While animal symbolism has appeared multiple times in his work, taking on different roles, De Mattia now undergoes a true process of identification with the (thieving) magpie. Throughout the exhibition, the magpie progressively assumes the roles of a spirit animal, interlocutor, and alter ego of the artist.
Following her instinct, the magpie steals and accumulates precious objects, then guards them in her nest, transforming it into an unintentional wunderkammer. This action, similar and specular to what artists do within their studios, is a metaphorical act of theft and accumulation, eventually resulting in the transformation of the loot into artworks. This uncontrollable impulse for theft and serial accumulation becomes an opportunity for De Mattia to reflect, with the irony that has always characterized his poetics, on both the methodologies and the structural conditions of the artist’s profession.

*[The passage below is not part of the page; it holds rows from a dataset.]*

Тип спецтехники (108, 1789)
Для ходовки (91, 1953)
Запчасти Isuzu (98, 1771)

The exhibition presents itself as a sensory translation of this ongoing process of research, accumulation, and transformation, of both objects and ideas; it’s a material and metaphorical act of labor, essential for the artist’s daily survival, in which different styles and languages are mixed, not devoid of a certain conscious anachronism.
Figlio di gazza is a body of work dedicated to the analysis of theft, citation, and appropriation in artistic practice. Giuseppe De Mattia engages in a dialogue with the magpie, which leads him to an awareness and assimilation of the clever and furtive method with which the animal, and therefore the artist himself, observe the world.

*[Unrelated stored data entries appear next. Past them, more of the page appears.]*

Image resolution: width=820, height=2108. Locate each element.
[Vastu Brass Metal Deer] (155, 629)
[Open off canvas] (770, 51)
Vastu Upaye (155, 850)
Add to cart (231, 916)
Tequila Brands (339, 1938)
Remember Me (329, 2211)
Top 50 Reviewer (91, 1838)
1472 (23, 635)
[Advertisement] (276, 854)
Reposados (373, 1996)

An imaginary magpie hides in the gallery space, nests among the branches, sowing traces behind small wooden, tin, and cardboard boxes while letting herself be observed. Following these clues, the audience finally encounters the magpie and is invited to approach a large-scale installation: a room in which one can peek onto from small holes in the wall. Here, you can observe a series of bas-relief votive icons bearing the image of precious objects discovered by De Mattia over the years, collected, accumulated, and then resold; a process that has allowed him to find financial support in the early years of his career. Accompanying the audience is the voice of the magpie, that with an almost fairytale tone, recounts her attraction to all that shines, her thieving nature, in an imaginary dialogue with the artist that results in a reflection on the concept of value, originality and reproduction; culminating in the serene acceptance of the artist as a thief.
Dialect, popular culture, love for craftsmanship and collecting, the revelation of the tricks of the trade are some of the different elements that contribute to the creation of a deeply autobiographical narrative. However, as Vasco Forconi writes in the text accompanying the exhibition, “this narrative is subtly revealed to be broader and generational, another chapter in the ongoing tragicomic saga of a mid-career artist.”
* In conjunction with the exhibition, Luca Bertolo will exhibit a new work titled Santa Lucia inside the gallery’s street facing vitrine. This intervention, born from an invitation by Giuseppe De Mattia, is created in collaboration with SpazioA and is accompanied by a critical text by Enrico Camprini.